■ RAW DATA:
▶

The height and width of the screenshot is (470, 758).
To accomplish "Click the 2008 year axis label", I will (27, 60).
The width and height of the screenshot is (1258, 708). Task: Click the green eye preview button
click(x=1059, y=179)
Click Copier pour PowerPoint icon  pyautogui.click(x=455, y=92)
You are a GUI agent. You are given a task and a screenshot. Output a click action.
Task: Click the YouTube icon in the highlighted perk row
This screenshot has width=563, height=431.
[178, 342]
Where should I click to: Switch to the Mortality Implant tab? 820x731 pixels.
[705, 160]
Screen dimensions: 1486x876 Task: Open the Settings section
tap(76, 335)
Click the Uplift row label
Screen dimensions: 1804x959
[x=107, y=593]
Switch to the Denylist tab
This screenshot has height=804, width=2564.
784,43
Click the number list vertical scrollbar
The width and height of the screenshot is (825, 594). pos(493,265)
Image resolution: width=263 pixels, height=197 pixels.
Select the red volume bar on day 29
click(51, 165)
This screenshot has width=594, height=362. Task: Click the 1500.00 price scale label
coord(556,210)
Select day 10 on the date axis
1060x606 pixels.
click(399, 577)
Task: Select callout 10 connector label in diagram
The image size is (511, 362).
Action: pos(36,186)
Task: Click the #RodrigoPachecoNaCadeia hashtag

◀

■ TASK GOAL: Update the portion of the listing that opens with the line containing "Image resolution: width=263" and closes at the end of the listing by replacing "price scale label" with "price axis label". Give only those lines, with nothing else changed.

■ WRITTEN SOLUTION:
Image resolution: width=263 pixels, height=197 pixels.
Select the red volume bar on day 29
click(51, 165)
This screenshot has width=594, height=362. Task: Click the 1500.00 price axis label
coord(556,210)
Select day 10 on the date axis
1060x606 pixels.
click(399, 577)
Task: Select callout 10 connector label in diagram
The image size is (511, 362).
Action: pos(36,186)
Task: Click the #RodrigoPachecoNaCadeia hashtag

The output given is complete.